[The Mayor of Troy by Sir Arthur Thomas Quiller-Couch]@TWC D-Link bookThe Mayor of Troy CHAPTER VIII 13/16
So let me admit that the three long-boats conveyed something more than the youth and beauty of Troy to that morning's Maying; that when launched from Mr.Runnells' yard they were not entirely what they seemed: that from their trial spin across the bay they returned some inches deeper in the water, and yet they did not leak.
Had you perchance been standing by the shore in the half-light as they came up over the shallows, you might have wondered at the number of times they took ground, and at the slowness of the tide to lift and float them.

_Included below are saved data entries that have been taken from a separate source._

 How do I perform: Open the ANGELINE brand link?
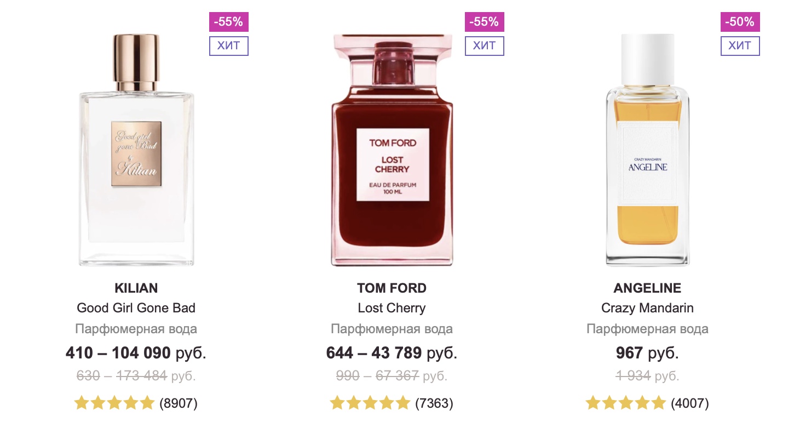point(648,288)
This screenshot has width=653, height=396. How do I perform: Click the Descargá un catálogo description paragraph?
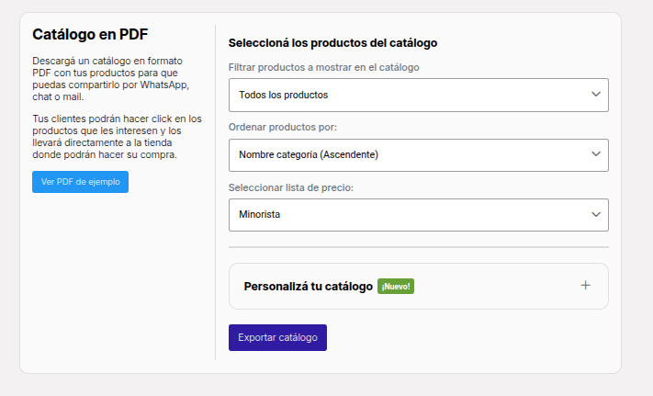coord(111,79)
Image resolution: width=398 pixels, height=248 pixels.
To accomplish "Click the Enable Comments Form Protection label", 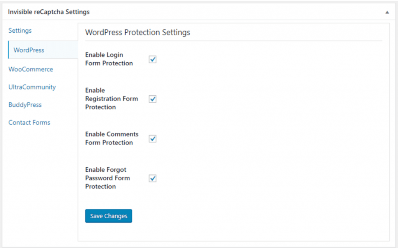I will 112,138.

You might have wondered again why, after they emerged from the deep shadow of Sir Felix Felix-Williams' woods upon the southern shore, albeit in shallow water, they seemed to feel their hindrances no longer. Have you ever, my reader, caught hold of a lizard and been left with his tail in your hands? Even so easily did these three long-boats shed their false keels, which half an hour later were but harmless-looking stacks of timber among Sir Felix's undergrowth.
Half an hour later, had your unwary feet led you to a certain corner of Sir Felix's well-timbered demesne, you might have scratched your head and wondered what magic carpet had transported you into the heart of the Cognac District. And all this was the work of the men of Troy (not being volunteers) who had come either in the long-boats or in the many boats escorting these. But the women of Troy, being deft with the oar one and all, took the places of the men left behind in the woods, and, singing yet, brought both the long-boats and these other boats safely to Lerryn on the full flood of the tide, and disembarking upon the meadow there, gathered around the tables under the apple-trees to eat bread and cream in honour of May-day, looking all the while as if butter would not melt in their mouths.
Between their feasting they laughed a great deal; but either they laughed demurely, being constrained by the unwonted presence of Miss Pescod and other ladies of Troy's acknowledged _elite_, or Miss Marty as yet stood too far off to hear their voices. Let us return to Scipio, who, on receiving Miss Marty's permission to wander, had made his way up through the woods in search of the Devil's Hedge, along which, as he knew, his master would be leading back the triumphant Gallants. Fidelity was ever the first spring of Scipio's conduct.